§ **What to do**
Reproduce the lines below verbatim, from the first one up to and including the line with "battery-icon is located".

[Items from a dataset]
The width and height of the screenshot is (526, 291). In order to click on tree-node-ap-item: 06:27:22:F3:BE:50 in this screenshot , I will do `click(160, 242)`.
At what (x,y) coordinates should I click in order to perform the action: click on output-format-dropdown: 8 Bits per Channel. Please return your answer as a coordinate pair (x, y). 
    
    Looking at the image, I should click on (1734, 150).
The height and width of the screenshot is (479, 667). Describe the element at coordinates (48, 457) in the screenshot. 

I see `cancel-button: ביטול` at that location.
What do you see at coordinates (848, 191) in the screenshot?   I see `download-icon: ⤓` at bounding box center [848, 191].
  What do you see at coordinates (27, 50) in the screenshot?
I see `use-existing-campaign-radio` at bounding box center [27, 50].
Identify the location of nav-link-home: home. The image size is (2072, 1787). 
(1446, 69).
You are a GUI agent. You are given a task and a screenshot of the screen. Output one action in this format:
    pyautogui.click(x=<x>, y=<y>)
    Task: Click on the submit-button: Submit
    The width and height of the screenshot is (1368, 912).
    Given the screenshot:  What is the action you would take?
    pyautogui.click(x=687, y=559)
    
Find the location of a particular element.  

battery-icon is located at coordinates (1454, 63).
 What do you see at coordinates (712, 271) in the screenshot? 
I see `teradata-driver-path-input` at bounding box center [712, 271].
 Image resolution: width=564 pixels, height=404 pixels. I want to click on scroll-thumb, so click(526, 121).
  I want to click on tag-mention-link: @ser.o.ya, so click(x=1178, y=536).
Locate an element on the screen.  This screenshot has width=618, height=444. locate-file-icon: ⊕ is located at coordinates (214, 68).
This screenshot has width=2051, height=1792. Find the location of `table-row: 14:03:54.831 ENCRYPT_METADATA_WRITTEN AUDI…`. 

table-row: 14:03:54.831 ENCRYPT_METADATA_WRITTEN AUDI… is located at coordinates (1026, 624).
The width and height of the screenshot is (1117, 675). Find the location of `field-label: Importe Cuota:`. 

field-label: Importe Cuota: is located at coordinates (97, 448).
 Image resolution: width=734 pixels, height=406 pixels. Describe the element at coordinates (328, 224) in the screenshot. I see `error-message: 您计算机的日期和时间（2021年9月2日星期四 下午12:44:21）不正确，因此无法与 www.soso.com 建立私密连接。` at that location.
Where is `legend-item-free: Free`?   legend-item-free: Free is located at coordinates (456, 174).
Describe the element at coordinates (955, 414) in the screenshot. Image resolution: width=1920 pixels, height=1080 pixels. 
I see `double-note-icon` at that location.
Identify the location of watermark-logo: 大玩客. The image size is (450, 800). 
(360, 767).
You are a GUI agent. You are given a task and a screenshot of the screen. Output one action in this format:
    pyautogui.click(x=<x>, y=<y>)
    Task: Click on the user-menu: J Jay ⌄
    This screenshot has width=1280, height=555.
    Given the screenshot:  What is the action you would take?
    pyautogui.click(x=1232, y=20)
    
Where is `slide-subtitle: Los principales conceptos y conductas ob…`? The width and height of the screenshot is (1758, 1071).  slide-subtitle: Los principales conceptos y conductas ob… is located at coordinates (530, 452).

§ **Response to this exercise**
The width and height of the screenshot is (526, 291). In order to click on tree-node-ap-item: 06:27:22:F3:BE:50 in this screenshot , I will do `click(160, 242)`.
At what (x,y) coordinates should I click in order to perform the action: click on output-format-dropdown: 8 Bits per Channel. Please return your answer as a coordinate pair (x, y). 
    
    Looking at the image, I should click on (1734, 150).
The height and width of the screenshot is (479, 667). Describe the element at coordinates (48, 457) in the screenshot. 

I see `cancel-button: ביטול` at that location.
What do you see at coordinates (848, 191) in the screenshot?   I see `download-icon: ⤓` at bounding box center [848, 191].
  What do you see at coordinates (27, 50) in the screenshot?
I see `use-existing-campaign-radio` at bounding box center [27, 50].
Identify the location of nav-link-home: home. The image size is (2072, 1787). 
(1446, 69).
You are a GUI agent. You are given a task and a screenshot of the screen. Output one action in this format:
    pyautogui.click(x=<x>, y=<y>)
    Task: Click on the submit-button: Submit
    The width and height of the screenshot is (1368, 912).
    Given the screenshot:  What is the action you would take?
    pyautogui.click(x=687, y=559)
    
Find the location of a particular element.  

battery-icon is located at coordinates (1454, 63).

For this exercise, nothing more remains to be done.